Divers

Espagne : le procès d’un commissaire ripoux

José Manuel Villarejo est un personnage sulfureux et influent qui s'est présenté mercredi 13 pour « corruption« , « extorsion » et même « appartenance à une organisation criminelle« . Il a enregistré des centaines de personnalités qu'il a extorquées. À ses côtés derrière la barre d'accusation, il y avait 26 autres prévenus, accusés d'être ses complices. « À moi seul, je peux combattre le pays. » C'est l'un des mots que les enquêteurs entendaient souvent de la part de l'ancien chef de la police José Manuel Villarejo. Sauf que cette fois, son impunité n'est plus infaillible.

Des politiciens impliqués

Plus de 30 enquêtes fédérales ont révélé l'implication d'une cinquantaine de personnalités politiques dans les crimes commis par José Manuel Villarejo. Les accusés avaient engagé le commissaire ripou en vue d'espionner leurs rivaux.

À cause de ses révélations, plusieurs élus de renom ont terni leur nom, comme l'ancien ministre de l'Intérieur de Mariano Rajoy, Jorge Fernandez Diaz. Le ministre conservateur est visiblement soupçonné d'avoir tenté de souiller les séparatistes catalans en créant de faux documents à leur encontre.

Villarejo ne s'est pas arrêté là. En 2018, il a publié une conversation destructive pour la députée et ancienne secrétaire générale du Parti Populaire (PP), Maria Dolores de Cospedal. En effet, elle lui demandait des informations confirmant la corruption de son parti.

L'ancien roi Juan Carlos est également tombé dans le piège du commissaire voyou. Son ancienne maîtresse Corinna zu Sayn-Wittgenstein a parlé de corruption impliquant l'ancien monarque dans l'un des nombreux enregistrements. Il est maintenant exilé aux Émirats arabes unis.

Maître chanteur imparable ?

José Manuel Villarejo, 70 ans, à la silhouette énorme et au crâne chauve caché éternellement par un béret, aurait pu avoir une carrière respectable de policier. Cependant, en 1983, sa trajectoire a complètement déraillé. Il s'est éclipsé pendant dix ans, avant de commencer une nouvelle vie d'extorsion.

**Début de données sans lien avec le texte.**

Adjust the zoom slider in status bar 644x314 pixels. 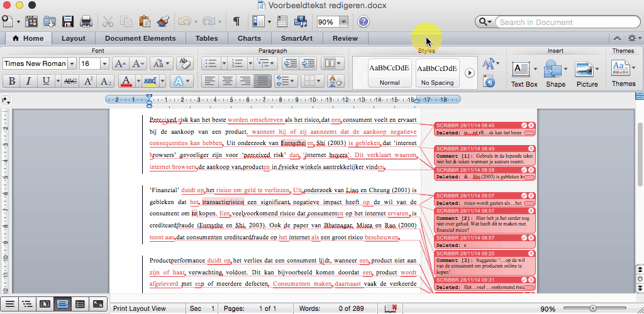[592, 308]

Astucieux et patient, avec un sang-froid à toute épreuve, il utilise une méthode puissante pour établir son contrôle sur les couches supérieures de la société espagnole : garder une trace de chacun. Personne ne lui échappe : un célèbre journaliste, un magistrat, un homme politique, un grand patron et même le chef du service de renseignement Félix Roldán.

Maître chanteur imparable, Jose Manuel Villarejo réintègre le puissant département policier de la DAO en 1993, en tant que directeur adjoint opératif. Il scrute alors les bidonvilles de l'Espagne en guettant les opposants du gouvernement.

Personne ne semblait capable d'arrêter ce policier corrompu. Villarejo a même réussi à piéger le juge Garzon qui enquêtait sur les policiers corrompus qui menaient une guerre acharnée contre l'organisation basque ETA.

Avant son arrestation en 2017, Jose Manuel Villarejo avait réussi à se hisser au top de 46 sociétés en vue de masquer ses activités d'espionnage. Sa fortune, cachée dans des paradis fiscaux, s'élève à 25 millions d'euros.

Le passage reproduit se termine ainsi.